───── SELECTION ─────

Recorded and produced by John Harcus (PMX), “Aphorisms” tells intimate tales of life, love, loss, death and redemption with slashing punk chords and folk-influenced finger-picking, like Leatherface covering Leadbelly, defined by Derrick’s distinctive warm gravel tones and unique dual-octave vocal delivery. We have teamed up with Derrick to give you the full insightful tour through the themes and stories embedded into “Aphorisms” and you can learn them right away through the track-by-track feature below!

Tragical History Tour promo

FIGHT FOR LIGHT

I’ve been performing as Tragical History Tour for fifteen years now and “Aphorisms” is the first full-length I’ve ever made. It’s been a long path to get here, through broken bands and relationships, life, death and everything in between, so this song is my endeavour to lay the table and set out my stall. I grew up in a small town in Highland Perthshire called Alyth, literally “A Light”, and this song is my attempt to distill fifteen years of history into one song. My late father was a golfer and “Fight For Light” is full of referneces pertaining such. It’s also quite literal, when I was homeless my father gave me refuge. To my mind, this is my version of “The Rime of the Ancient Mariner”. Like it or not, Coleridge will always occupy some of my brain space.

COME ON HOME, HERO

This was written the day after the Brexit referendum and released the day that the UK triggered Article 50 to begin the process of leaving the European Union. I believe in the right to self-determination, but I also believe in the power of self-destruction, something that I’m initimately aware of. I’ve spent the last year playing this song across the length and breadth of the UK, to some interesting reactions, varying by region, much like the Brexit vote itself. There seems to exist the preconception that as someone who is pro-Scottish independence, one is anti-English, which to me is just a nonsense as my father was English. I need no more reasons to self-loathe, I’ve got that one in the bag. This song is very much an expression of exasperation and frustration. It’s also pretty much the only straight-up pop-punk song on the record and one that is really fun to play live, especially with the full band.

───── PROVIDED DATA ─────

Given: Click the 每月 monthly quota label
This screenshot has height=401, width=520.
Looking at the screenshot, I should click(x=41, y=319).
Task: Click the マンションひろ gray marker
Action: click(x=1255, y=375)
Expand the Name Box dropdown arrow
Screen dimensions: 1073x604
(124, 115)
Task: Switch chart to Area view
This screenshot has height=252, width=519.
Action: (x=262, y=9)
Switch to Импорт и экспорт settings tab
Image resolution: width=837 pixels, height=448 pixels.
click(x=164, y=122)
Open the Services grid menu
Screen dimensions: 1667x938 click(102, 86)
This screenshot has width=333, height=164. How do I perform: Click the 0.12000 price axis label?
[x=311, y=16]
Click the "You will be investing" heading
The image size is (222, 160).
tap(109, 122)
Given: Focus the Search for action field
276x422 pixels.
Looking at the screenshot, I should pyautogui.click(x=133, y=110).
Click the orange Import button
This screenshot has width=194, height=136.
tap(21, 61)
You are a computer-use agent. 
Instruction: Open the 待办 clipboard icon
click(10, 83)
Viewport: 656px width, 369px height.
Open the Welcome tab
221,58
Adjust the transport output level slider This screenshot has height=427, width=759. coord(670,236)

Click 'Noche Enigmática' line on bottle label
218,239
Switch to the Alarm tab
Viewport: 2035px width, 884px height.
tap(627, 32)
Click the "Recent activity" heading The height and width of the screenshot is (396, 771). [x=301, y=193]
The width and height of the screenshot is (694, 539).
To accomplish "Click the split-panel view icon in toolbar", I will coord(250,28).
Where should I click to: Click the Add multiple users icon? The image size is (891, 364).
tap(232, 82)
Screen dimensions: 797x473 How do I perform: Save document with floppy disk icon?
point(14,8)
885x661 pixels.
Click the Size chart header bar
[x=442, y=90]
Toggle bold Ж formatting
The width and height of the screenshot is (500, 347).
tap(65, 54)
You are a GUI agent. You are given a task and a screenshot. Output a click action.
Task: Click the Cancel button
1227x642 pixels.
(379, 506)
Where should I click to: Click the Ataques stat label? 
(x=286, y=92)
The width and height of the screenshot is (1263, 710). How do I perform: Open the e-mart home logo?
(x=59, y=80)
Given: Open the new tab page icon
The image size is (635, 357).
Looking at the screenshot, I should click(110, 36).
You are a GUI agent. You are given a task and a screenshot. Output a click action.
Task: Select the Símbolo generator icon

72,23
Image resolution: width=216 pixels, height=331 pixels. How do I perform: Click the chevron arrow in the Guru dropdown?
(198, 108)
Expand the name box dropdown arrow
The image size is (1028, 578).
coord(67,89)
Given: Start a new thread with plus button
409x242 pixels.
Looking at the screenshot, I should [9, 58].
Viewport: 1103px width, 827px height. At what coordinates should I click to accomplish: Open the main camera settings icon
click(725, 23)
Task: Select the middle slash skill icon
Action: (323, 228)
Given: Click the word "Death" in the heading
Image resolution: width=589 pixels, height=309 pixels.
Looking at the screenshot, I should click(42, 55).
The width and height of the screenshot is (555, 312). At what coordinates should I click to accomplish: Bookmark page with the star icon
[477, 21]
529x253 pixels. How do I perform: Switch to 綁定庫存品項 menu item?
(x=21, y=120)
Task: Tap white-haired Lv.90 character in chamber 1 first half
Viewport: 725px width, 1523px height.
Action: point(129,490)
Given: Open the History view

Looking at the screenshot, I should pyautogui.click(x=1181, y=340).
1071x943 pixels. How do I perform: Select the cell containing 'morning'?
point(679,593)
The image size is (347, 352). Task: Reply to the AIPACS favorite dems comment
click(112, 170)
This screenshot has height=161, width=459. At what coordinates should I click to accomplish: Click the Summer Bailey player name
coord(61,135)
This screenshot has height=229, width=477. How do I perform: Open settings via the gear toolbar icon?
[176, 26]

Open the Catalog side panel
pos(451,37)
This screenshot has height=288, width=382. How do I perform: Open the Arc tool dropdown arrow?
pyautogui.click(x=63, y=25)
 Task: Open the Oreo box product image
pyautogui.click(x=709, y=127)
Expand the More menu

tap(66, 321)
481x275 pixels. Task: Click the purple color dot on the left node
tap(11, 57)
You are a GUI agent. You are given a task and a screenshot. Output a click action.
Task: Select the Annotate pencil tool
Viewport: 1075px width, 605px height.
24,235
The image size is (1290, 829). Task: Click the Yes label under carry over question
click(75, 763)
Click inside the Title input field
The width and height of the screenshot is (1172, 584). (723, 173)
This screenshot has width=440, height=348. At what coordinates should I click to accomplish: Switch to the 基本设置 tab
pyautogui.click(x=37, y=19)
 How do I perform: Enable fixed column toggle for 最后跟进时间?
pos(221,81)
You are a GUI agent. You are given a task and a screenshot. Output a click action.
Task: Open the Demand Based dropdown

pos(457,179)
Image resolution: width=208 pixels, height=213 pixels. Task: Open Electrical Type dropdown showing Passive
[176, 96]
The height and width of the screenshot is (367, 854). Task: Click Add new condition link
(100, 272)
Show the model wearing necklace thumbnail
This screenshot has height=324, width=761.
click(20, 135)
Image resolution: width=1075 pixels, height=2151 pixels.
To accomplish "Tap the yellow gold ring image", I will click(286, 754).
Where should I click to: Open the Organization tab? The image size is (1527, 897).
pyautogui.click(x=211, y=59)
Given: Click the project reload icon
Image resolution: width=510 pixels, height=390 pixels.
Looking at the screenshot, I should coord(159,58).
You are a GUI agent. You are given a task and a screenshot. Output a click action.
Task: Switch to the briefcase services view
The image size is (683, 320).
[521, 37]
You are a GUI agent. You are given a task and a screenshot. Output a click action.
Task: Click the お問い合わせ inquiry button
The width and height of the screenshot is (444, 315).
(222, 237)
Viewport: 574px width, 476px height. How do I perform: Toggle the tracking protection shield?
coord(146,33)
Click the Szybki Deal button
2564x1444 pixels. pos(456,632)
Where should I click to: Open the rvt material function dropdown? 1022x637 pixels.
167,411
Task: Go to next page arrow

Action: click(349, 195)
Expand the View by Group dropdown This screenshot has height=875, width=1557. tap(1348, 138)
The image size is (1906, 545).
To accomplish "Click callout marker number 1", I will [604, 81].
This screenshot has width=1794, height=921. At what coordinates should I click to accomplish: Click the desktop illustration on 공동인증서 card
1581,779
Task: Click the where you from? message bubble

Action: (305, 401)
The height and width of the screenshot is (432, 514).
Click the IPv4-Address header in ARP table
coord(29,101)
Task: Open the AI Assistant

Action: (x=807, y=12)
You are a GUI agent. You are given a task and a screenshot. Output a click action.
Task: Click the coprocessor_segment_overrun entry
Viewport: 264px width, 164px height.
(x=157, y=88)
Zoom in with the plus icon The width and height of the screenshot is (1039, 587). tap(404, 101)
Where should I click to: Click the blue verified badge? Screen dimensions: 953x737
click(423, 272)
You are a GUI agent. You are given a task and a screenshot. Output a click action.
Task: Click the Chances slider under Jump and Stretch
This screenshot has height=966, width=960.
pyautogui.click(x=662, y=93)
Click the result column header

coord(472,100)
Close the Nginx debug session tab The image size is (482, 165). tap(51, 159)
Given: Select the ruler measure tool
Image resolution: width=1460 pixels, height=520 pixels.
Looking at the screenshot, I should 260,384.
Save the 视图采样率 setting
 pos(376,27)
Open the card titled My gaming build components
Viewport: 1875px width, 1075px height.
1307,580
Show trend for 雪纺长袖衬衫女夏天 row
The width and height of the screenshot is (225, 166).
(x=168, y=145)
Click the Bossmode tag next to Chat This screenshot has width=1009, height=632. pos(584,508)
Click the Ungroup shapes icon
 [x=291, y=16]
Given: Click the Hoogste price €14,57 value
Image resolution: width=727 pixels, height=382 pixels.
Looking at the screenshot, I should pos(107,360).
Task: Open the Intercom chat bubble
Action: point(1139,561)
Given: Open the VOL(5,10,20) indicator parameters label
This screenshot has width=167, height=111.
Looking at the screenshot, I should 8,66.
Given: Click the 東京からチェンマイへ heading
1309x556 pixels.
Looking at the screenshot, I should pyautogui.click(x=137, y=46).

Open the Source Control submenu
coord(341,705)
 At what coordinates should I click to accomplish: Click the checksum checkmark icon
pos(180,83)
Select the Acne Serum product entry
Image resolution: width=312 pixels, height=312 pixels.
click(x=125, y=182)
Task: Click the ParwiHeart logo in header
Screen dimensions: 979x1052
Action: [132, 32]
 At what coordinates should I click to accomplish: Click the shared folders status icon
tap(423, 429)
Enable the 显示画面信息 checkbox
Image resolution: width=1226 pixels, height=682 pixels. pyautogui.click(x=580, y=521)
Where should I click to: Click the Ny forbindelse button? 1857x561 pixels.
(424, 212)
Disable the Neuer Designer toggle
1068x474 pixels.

─────

(WRITTEN TASK 1) According to the opening paragraph of the feature on "Aphorisms," what subjects do the album's intimate tales deal with? List every one.
(WRITTEN TASK 2) In the feature, what explanation is given for "Fight For Light" being full of golf references?

(FINISHED ANSWER 1) Life, love, loss, death, redemption

(FINISHED ANSWER 2) The songwriter's late father was a golfer, so the song is full of references to golf.